Supplied material

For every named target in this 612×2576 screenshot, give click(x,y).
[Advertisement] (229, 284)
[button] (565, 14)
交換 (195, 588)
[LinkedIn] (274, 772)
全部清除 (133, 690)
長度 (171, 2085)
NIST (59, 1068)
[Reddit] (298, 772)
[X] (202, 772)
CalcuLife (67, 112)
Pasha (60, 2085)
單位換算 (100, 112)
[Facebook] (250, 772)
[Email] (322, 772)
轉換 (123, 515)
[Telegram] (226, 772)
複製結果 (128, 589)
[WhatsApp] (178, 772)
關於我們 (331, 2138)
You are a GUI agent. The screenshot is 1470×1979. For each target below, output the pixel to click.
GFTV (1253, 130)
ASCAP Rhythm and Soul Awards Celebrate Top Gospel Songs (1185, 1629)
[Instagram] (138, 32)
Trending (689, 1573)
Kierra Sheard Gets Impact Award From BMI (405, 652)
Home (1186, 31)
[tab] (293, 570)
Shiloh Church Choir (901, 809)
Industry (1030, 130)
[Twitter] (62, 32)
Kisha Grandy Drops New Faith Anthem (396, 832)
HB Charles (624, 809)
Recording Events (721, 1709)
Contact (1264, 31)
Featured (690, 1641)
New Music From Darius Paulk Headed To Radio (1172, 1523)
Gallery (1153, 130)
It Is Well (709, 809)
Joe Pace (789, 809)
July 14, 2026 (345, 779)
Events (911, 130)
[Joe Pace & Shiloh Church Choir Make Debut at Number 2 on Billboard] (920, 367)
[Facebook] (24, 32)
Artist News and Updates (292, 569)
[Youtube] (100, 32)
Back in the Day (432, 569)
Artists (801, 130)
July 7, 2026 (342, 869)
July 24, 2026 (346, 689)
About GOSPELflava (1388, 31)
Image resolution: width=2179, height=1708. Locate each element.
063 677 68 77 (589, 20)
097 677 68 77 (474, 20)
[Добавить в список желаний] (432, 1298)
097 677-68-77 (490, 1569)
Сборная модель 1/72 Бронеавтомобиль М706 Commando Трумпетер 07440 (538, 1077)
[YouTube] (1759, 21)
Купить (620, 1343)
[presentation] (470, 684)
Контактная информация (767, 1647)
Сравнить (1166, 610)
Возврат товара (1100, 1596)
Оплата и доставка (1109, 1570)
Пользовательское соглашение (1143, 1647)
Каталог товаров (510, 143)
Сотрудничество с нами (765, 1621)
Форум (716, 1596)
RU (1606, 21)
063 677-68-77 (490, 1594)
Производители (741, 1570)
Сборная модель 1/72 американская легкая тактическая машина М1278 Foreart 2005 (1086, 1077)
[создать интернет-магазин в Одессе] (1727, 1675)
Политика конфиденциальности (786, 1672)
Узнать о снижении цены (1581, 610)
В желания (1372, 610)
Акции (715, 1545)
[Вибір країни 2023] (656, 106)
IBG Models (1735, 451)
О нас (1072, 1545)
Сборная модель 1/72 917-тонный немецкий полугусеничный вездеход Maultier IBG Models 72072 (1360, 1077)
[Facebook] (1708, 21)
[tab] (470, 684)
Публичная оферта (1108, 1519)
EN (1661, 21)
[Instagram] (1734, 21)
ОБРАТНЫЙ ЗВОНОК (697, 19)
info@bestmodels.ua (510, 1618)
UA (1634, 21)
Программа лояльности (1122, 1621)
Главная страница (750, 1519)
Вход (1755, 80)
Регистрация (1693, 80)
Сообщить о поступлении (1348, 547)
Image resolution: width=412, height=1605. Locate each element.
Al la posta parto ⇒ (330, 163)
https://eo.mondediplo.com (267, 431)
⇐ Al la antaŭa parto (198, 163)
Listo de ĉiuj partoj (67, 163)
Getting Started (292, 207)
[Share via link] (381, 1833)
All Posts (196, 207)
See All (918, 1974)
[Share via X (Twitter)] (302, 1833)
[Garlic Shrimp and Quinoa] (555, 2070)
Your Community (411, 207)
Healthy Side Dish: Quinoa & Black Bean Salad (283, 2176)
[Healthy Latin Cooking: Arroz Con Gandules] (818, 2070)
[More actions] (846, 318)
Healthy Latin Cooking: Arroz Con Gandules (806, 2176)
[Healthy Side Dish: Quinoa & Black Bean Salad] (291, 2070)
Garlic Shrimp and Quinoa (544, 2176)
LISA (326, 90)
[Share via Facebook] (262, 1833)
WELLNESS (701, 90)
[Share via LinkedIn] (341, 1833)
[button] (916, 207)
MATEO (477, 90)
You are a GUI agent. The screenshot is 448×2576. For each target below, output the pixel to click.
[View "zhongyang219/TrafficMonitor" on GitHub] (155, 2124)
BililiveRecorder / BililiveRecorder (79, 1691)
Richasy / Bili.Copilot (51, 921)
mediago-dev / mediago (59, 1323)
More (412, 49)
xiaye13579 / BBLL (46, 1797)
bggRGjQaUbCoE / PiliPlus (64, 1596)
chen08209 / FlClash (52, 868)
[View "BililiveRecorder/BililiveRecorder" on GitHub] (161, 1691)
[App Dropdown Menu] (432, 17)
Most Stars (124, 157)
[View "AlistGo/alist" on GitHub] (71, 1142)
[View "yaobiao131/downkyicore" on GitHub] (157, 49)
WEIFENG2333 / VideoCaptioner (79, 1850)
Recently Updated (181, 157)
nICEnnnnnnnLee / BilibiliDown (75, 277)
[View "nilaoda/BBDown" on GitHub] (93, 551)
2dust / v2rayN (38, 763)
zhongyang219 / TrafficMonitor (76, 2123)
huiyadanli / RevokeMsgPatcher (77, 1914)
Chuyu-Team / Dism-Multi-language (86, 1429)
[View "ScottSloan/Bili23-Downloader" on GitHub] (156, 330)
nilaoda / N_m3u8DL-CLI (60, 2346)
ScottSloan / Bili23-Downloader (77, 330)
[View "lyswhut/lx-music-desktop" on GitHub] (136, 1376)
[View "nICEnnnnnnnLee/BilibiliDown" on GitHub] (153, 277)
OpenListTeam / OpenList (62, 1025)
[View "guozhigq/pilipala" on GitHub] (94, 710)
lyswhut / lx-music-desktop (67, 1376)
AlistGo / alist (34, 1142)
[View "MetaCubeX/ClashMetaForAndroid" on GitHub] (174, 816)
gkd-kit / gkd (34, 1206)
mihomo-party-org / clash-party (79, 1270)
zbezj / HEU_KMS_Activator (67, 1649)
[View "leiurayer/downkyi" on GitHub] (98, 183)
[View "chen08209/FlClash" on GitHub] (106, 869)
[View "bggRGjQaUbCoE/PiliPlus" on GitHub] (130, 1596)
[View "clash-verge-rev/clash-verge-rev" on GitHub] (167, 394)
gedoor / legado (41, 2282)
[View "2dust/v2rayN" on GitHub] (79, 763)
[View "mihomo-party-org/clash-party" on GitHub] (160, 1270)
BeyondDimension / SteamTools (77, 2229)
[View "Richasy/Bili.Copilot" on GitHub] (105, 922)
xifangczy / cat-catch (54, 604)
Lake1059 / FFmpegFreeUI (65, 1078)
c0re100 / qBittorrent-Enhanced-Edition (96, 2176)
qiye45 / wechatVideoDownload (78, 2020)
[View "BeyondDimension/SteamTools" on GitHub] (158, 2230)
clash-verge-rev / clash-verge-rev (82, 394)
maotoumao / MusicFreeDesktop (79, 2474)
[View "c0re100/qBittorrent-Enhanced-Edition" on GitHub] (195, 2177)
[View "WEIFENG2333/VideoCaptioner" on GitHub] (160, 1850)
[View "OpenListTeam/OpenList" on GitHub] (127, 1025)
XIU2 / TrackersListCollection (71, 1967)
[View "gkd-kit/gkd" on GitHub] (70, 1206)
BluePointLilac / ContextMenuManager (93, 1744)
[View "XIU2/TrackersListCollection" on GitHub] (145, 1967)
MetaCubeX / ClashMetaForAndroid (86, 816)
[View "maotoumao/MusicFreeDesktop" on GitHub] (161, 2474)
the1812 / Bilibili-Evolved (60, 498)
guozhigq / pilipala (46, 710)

Brief
Output must be limited to the lines beginning with the one that contains "GitHub] (158, 2230)" and ending with the last line of the entries, reproduced exactly.

Exercise response
[View "BeyondDimension/SteamTools" on GitHub] (158, 2230)
clash-verge-rev / clash-verge-rev (82, 394)
maotoumao / MusicFreeDesktop (79, 2474)
[View "c0re100/qBittorrent-Enhanced-Edition" on GitHub] (195, 2177)
[View "WEIFENG2333/VideoCaptioner" on GitHub] (160, 1850)
[View "OpenListTeam/OpenList" on GitHub] (127, 1025)
XIU2 / TrackersListCollection (71, 1967)
[View "gkd-kit/gkd" on GitHub] (70, 1206)
BluePointLilac / ContextMenuManager (93, 1744)
[View "XIU2/TrackersListCollection" on GitHub] (145, 1967)
MetaCubeX / ClashMetaForAndroid (86, 816)
[View "maotoumao/MusicFreeDesktop" on GitHub] (161, 2474)
the1812 / Bilibili-Evolved (60, 498)
guozhigq / pilipala (46, 710)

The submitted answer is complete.